_About this exercise:_ Extract exactly and only the lines from the one containing "This screenshot has height=1120, width=1081." through the end of the entries below. Pictures should not appear in the copy.

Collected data

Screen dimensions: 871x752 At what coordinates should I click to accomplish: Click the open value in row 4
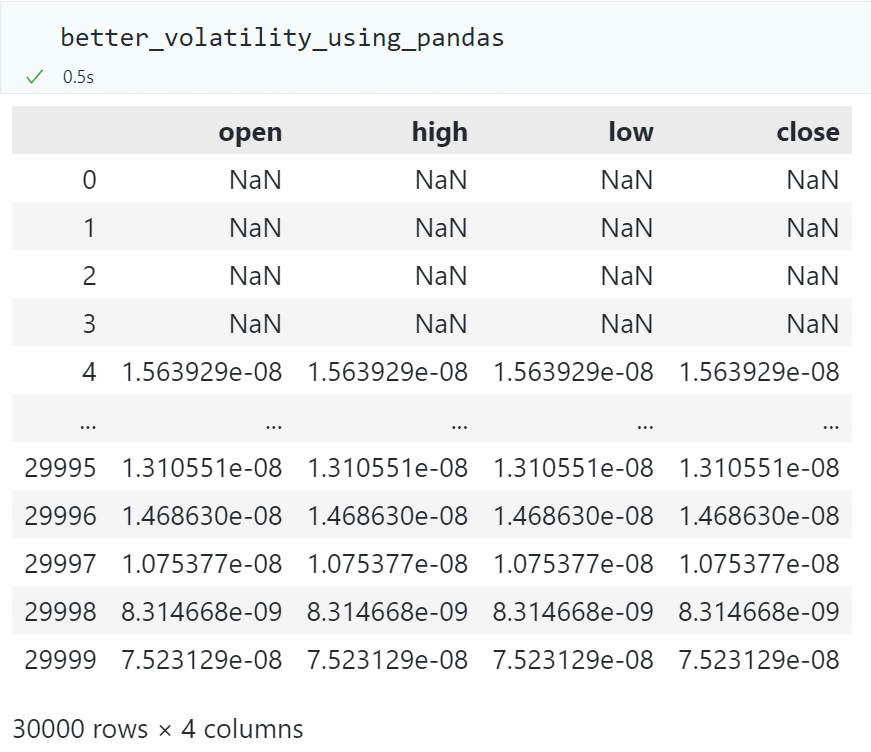pos(202,372)
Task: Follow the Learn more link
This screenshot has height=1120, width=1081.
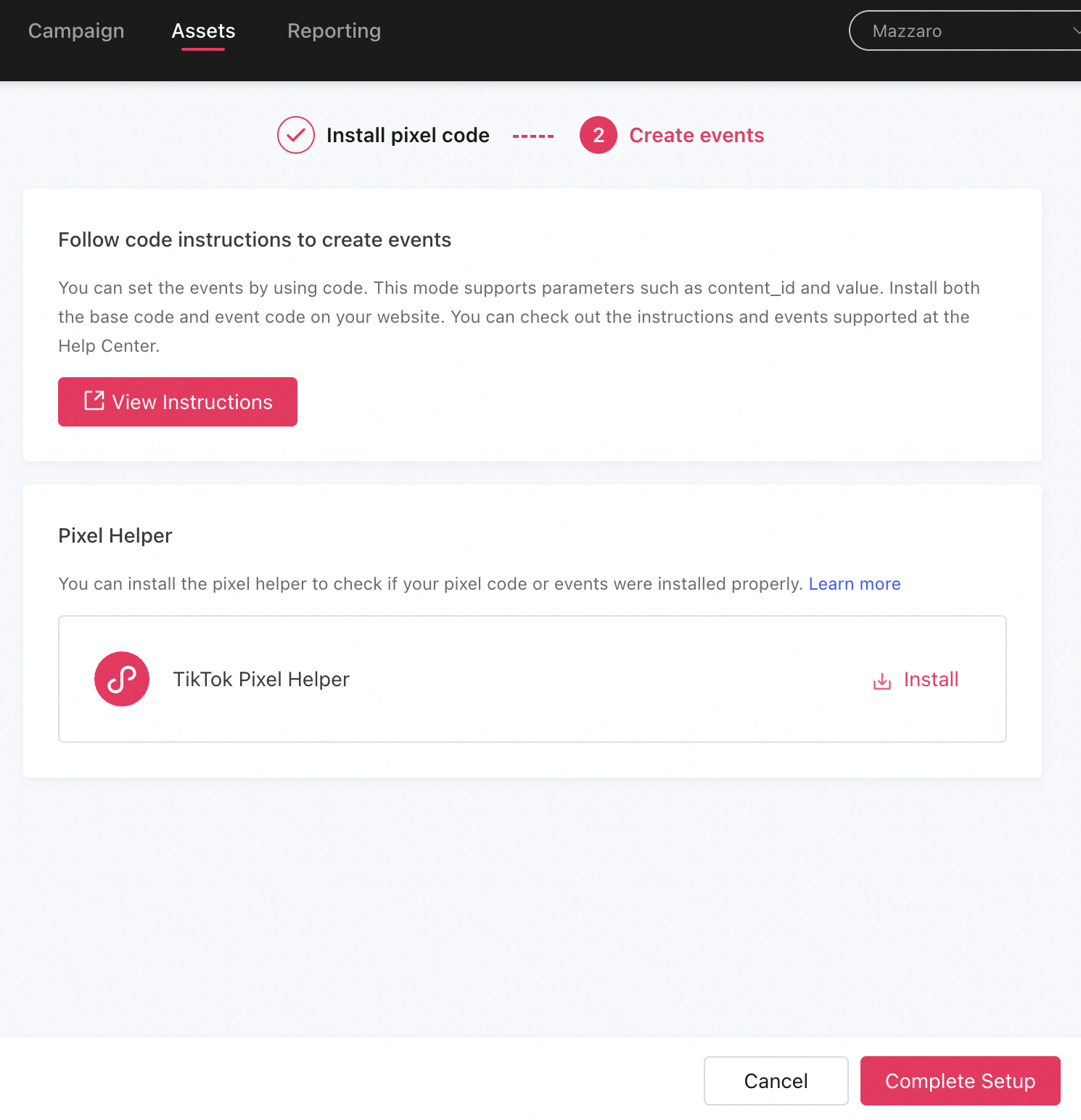Action: (854, 584)
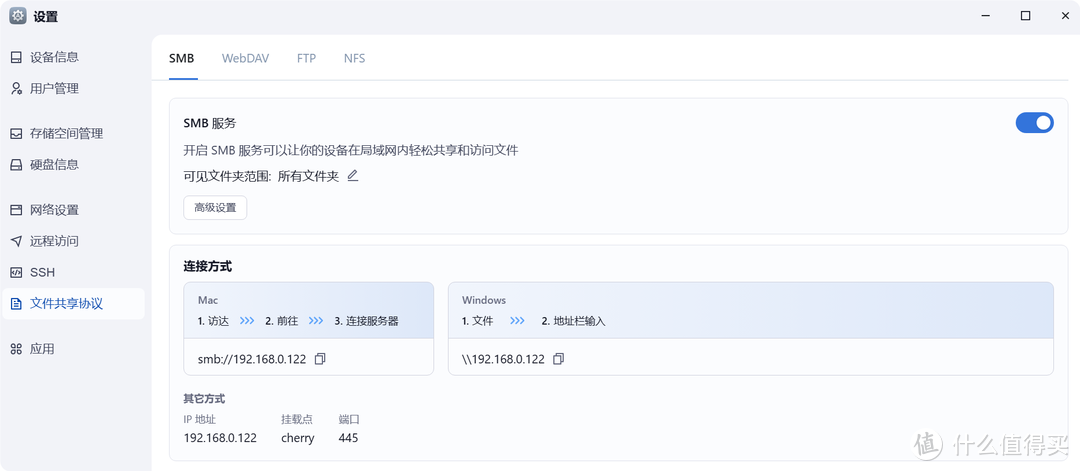1080x471 pixels.
Task: Open the Apps section
Action: click(x=42, y=349)
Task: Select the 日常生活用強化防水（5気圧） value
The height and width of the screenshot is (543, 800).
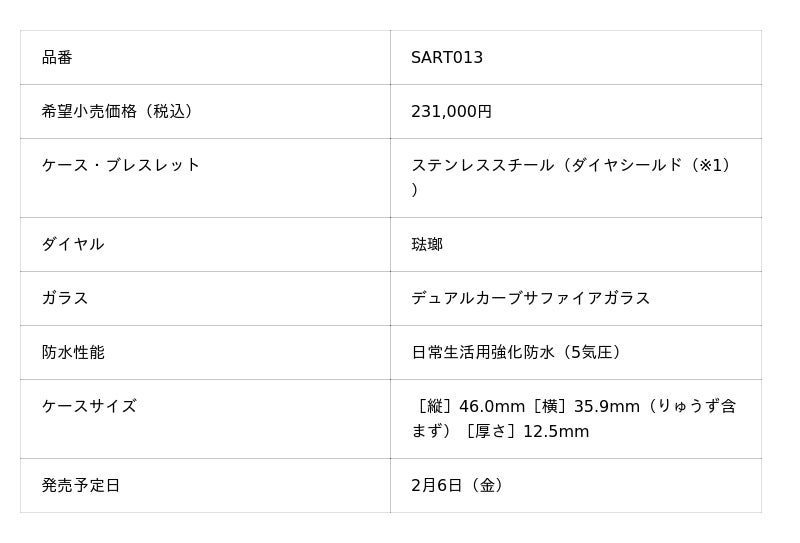Action: (x=519, y=353)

_Task output:_
This screenshot has height=1120, width=1081.
Action: (854, 584)
1080x471 pixels.
Task: Open the Apps section
Action: click(x=42, y=349)
Task: Select the 日常生活用強化防水（5気圧） value
The height and width of the screenshot is (543, 800).
Action: (x=519, y=353)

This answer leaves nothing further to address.